◆ **PROBLEM DETAILS**:
Rewrite the items starting with the line containing "Point to the 6,89%" and going on through the line containing "Tap the Pertumbuhan", requests included. Scale every coordinate in the answers by 0.5, rounding to whole numbers with halves going up.

◆ **MATERIAL FOR THE TASK**:
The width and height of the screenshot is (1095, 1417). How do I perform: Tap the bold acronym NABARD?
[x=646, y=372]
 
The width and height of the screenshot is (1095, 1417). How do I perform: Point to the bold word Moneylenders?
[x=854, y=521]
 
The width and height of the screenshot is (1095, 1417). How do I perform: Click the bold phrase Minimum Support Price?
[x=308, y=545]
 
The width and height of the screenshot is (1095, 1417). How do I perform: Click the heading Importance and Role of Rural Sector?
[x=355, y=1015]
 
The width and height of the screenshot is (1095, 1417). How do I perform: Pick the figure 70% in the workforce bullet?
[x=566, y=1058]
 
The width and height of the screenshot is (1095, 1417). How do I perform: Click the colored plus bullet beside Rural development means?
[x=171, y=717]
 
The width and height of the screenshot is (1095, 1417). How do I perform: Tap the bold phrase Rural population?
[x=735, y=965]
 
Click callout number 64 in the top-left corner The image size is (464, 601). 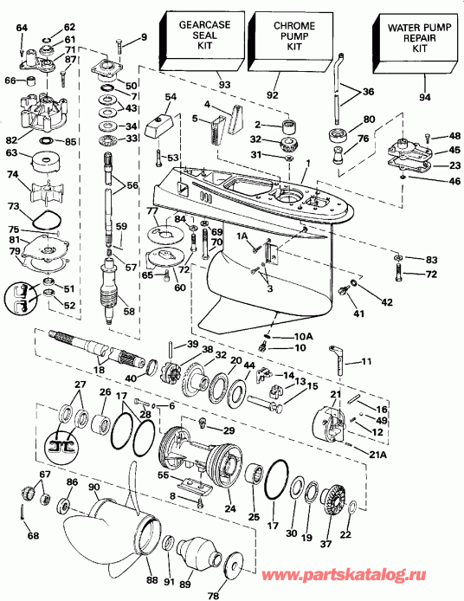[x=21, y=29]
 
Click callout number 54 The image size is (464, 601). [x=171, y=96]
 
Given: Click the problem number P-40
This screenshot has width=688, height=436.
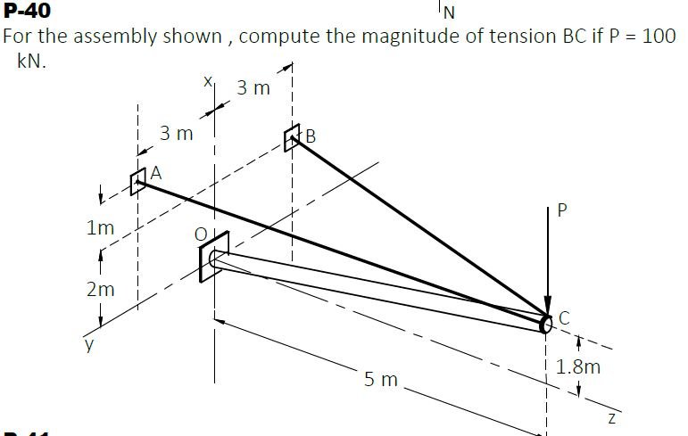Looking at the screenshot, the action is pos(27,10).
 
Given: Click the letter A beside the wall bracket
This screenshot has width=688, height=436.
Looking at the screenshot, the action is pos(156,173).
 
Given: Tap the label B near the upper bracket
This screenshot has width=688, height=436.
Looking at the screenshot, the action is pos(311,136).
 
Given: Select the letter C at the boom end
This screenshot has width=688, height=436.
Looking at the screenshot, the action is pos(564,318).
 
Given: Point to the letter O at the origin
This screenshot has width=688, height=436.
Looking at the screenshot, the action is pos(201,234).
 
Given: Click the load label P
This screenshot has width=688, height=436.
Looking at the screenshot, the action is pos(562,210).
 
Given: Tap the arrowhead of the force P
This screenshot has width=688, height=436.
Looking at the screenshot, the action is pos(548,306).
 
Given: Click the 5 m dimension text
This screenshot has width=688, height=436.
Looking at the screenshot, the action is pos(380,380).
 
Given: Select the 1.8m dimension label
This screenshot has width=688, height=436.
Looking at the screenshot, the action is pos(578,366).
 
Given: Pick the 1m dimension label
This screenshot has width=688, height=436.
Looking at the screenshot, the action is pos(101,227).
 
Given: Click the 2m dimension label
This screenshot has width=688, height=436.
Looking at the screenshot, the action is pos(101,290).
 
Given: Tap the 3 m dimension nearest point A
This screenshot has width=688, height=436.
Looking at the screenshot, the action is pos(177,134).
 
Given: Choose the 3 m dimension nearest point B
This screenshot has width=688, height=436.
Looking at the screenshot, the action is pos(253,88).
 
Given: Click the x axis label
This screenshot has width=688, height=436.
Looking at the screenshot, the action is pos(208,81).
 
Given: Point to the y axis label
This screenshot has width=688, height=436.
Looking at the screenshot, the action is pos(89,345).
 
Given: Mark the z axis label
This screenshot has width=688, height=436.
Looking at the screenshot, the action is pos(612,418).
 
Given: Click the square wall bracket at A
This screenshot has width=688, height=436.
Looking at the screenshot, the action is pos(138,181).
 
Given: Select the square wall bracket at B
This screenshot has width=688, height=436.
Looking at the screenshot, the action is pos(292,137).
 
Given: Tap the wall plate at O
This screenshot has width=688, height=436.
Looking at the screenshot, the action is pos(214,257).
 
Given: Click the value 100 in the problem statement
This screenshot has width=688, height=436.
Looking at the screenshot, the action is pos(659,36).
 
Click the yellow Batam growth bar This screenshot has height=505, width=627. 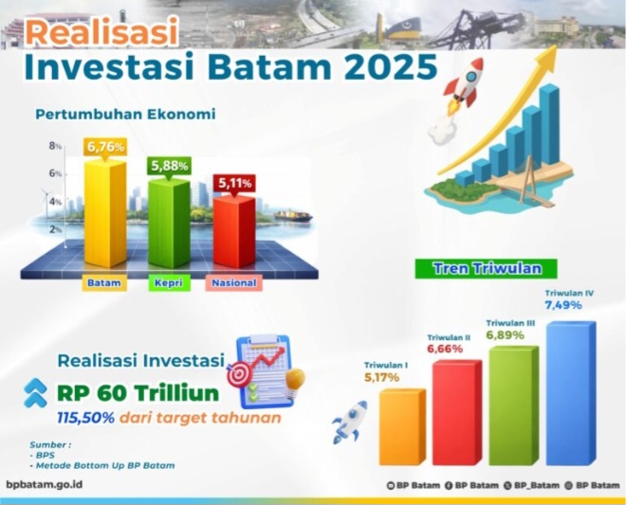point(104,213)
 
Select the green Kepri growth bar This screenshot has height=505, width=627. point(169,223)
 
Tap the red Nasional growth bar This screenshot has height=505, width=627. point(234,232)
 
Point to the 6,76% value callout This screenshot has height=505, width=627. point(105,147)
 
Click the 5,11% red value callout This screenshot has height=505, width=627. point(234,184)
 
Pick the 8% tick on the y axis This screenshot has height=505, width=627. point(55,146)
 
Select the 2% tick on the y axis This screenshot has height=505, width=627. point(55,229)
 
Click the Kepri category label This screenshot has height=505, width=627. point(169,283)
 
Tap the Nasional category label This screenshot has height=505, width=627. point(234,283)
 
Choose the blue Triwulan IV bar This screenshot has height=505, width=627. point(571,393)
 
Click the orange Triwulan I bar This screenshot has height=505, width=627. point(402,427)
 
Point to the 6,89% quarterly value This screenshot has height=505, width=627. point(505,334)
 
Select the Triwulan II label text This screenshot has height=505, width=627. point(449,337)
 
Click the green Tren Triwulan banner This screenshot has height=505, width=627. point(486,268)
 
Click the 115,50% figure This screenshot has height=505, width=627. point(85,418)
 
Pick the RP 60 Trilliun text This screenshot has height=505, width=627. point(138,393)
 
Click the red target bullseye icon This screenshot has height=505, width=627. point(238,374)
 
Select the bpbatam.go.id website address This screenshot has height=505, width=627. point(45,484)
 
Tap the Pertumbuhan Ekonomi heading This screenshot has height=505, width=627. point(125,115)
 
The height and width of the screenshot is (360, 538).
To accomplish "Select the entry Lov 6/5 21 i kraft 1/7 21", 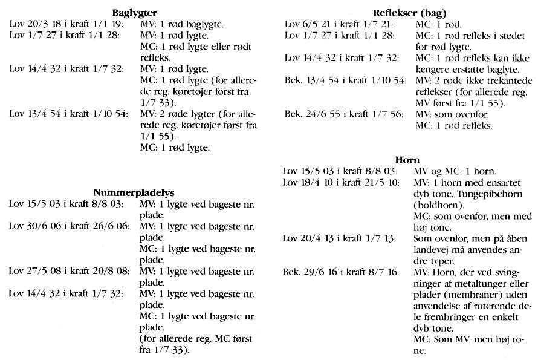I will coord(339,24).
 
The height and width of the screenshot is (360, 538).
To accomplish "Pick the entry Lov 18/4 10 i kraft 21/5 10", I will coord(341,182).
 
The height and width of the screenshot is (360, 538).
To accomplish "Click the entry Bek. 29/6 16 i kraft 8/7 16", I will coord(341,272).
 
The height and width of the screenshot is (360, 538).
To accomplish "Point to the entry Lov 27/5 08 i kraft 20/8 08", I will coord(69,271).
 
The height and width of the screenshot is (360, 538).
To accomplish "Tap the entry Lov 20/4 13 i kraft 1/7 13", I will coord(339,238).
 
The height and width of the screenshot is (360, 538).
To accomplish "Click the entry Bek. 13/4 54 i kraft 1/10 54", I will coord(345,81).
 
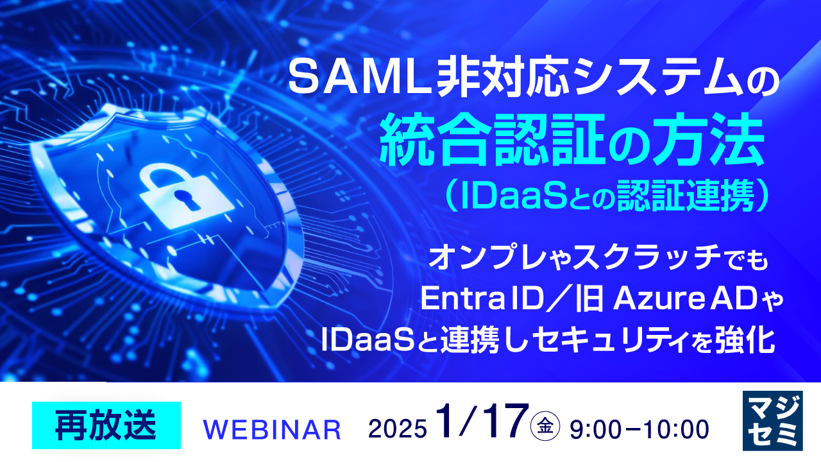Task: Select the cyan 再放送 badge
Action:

◆ **RESPONSE FOR THIS EXERCISE**:
Point to the 6,89% quarterly value This screenshot has height=505, width=627. point(253,167)
 
Select the Triwulan II label text This screenshot has height=505, width=627. point(225,169)
 
Click the green Tren Triwulan banner This screenshot has height=505, width=627. point(243,134)
 
Click the 115,50% figure This screenshot has height=505, width=627. point(43,209)
 
Pick the RP 60 Trilliun text This screenshot has height=505, width=627. point(69,197)
 
Click the red target bullseye icon This screenshot has height=505, width=627. point(119,187)
 
Select the bpbatam.go.id website address This screenshot has height=505, width=627. point(23,242)
 
Tap the Pertumbuhan Ekonomi heading This screenshot has height=505, width=627. point(63,58)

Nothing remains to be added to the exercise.